### To be done
Rewrite the passage on language extinction from "People around the" up to and including "culture. . . .", putting "surroundings" in place of "habitat".

### Source document
* * * * * * *
Languages become endangered and die out
for many reasons. Sadly, the physical annihilation of communities of native speakers of a
language is all too often the cause of language extinction. In North America, European
colonists brought death and destruction to many Native American communities. This was
followed by US federal policies restricting the use of indigenous languages, including the
removal of native children from their communities to federal boarding schools where native
languages and cultural practices were prohibited. As many as 75 percent of the languages
spoken in the territories that became the United States have gone extinct, with slightly
better language survival rates in Central and South America . . .
Even without
physical annihilation and prohibitions against language use, the language of the "dominant"
cultures may drive other languages into extinction; young people see education, jobs,
culture and technology associated with the dominant language and focus their attention on
that language. The largest language "killers" are English, Spanish, Portuguese, French,
Russian, Hindi, and Chinese, all of which have privileged status as dominant languages
threatening minority languages.
When we lose a language, we lose the worldview,
culture and knowledge of the people who spoke it, constituting a loss to all humanity.
People around the world live in direct contact with their native environment, their habitat.
When the language they speak goes extinct, the rest of humanity loses their knowledge of
that environment, their wisdom about the relationship between local plants and illness,
their philosophical and religious beliefs as well as their native cultural expression (in
music, visual art and poetry) that has enriched both the speakers of that language and
others who would have encountered that culture. . . .
As educators deeply
immersed in the liberal arts, we believe that educating students broadly in all facets of
language and culture . . . yields immense rewards. Some individuals educated in the liberal
arts tradition will pursue advanced study in linguistics and become actively engaged in
language preservation, setting out for the Amazon, for example, with video recording
equipment to interview the last surviving elders in a community to record and document a
language spoken by no children.
Certainly, though, the vast majority of students
will not pursue this kind of activity. For these students, a liberal arts education is
absolutely critical from the twin perspectives of language extinction and global
citizenship. When students study languages other than their own, they are sensitized to the
existence of different cultural perspectives and practices. With such an education, students
are more likely to be able to articulate insights into their own cultural biases, be more
empathetic to individuals of other cultures, communicate successfully across linguistic and
cultural differences, consider and resolve questions in a way that reflects multiple
cultural perspectives, and, ultimately extend support to people, programs, practices, and
policies that support the preservation of endangered languages.
* * * * * * *
### Recorded data
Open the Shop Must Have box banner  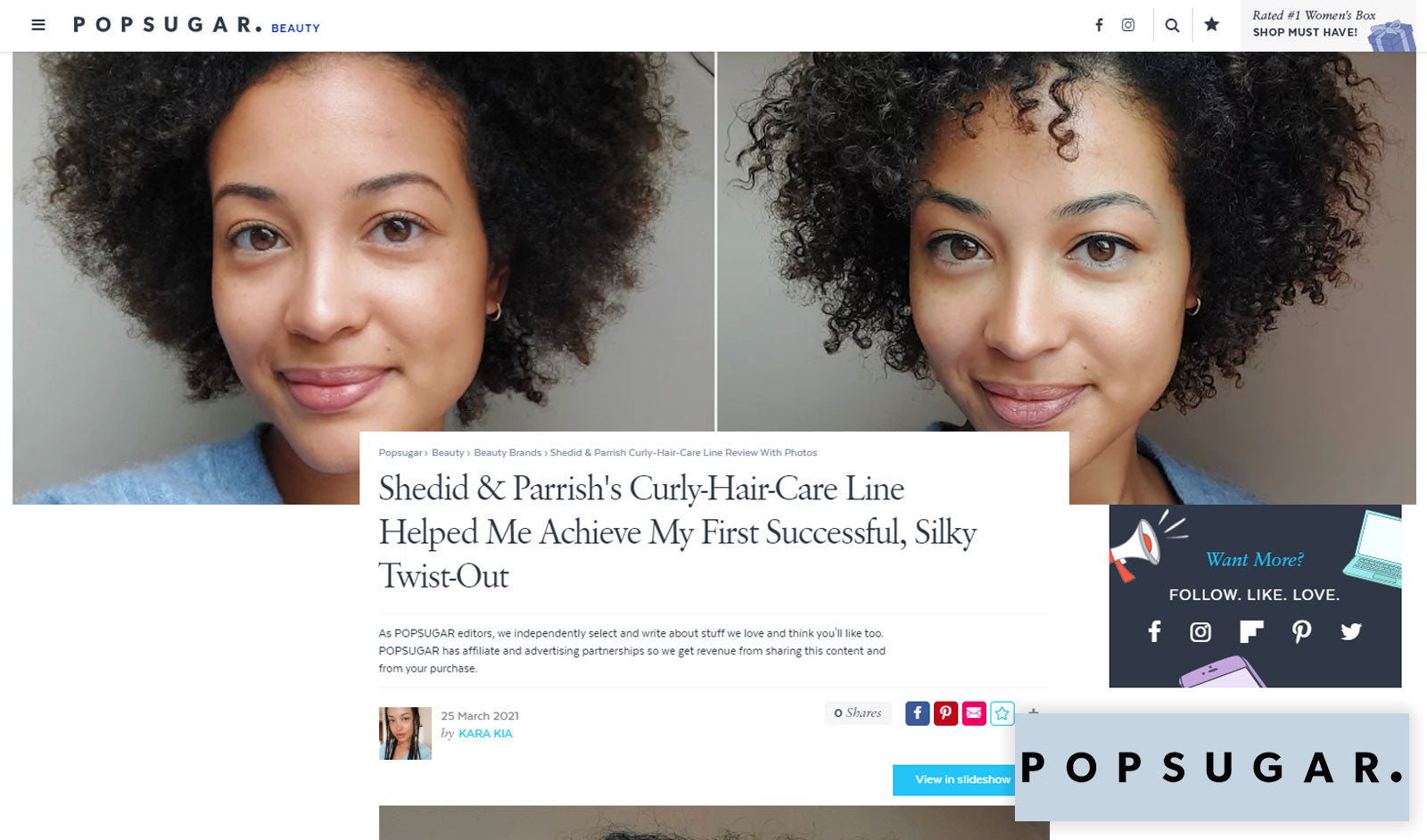1328,26
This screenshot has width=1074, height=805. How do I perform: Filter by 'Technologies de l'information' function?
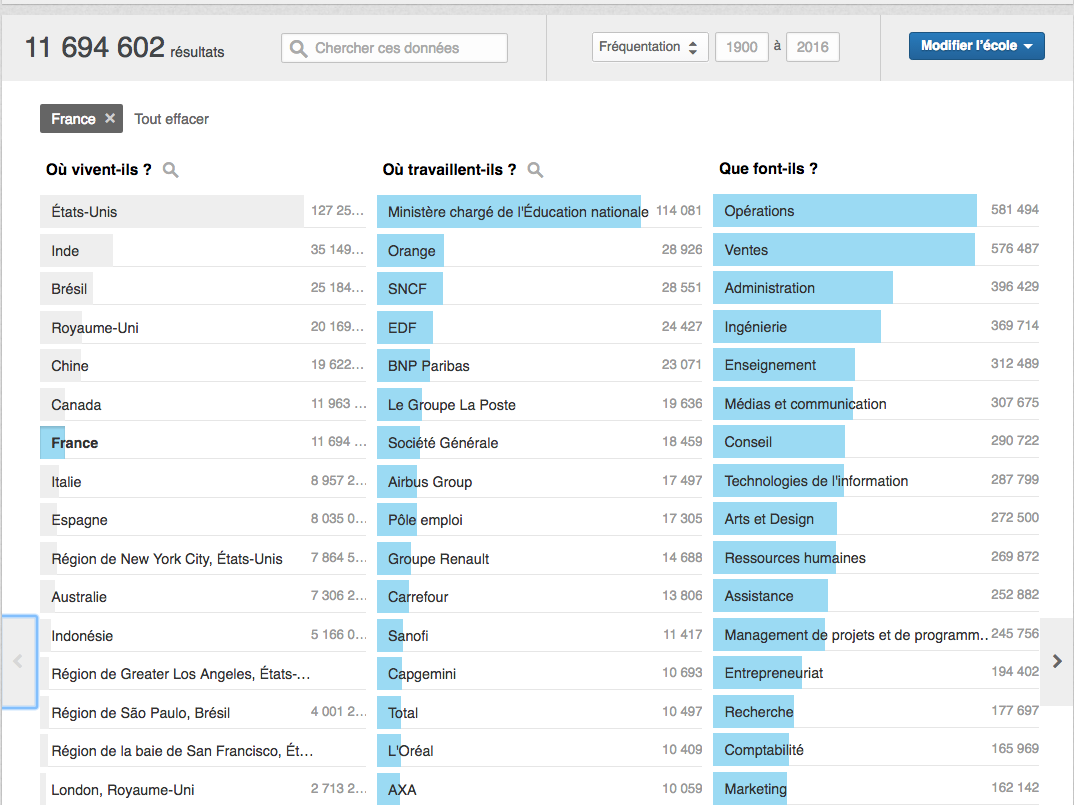(x=816, y=481)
* * * * * * *
### Result for this task
People around the world live in direct contact with their native environment, their surroundings.
When the language they speak goes extinct, the rest of humanity loses their knowledge of
that environment, their wisdom about the relationship between local plants and illness,
their philosophical and religious beliefs as well as their native cultural expression (in
music, visual art and poetry) that has enriched both the speakers of that language and
others who would have encountered that culture. . . .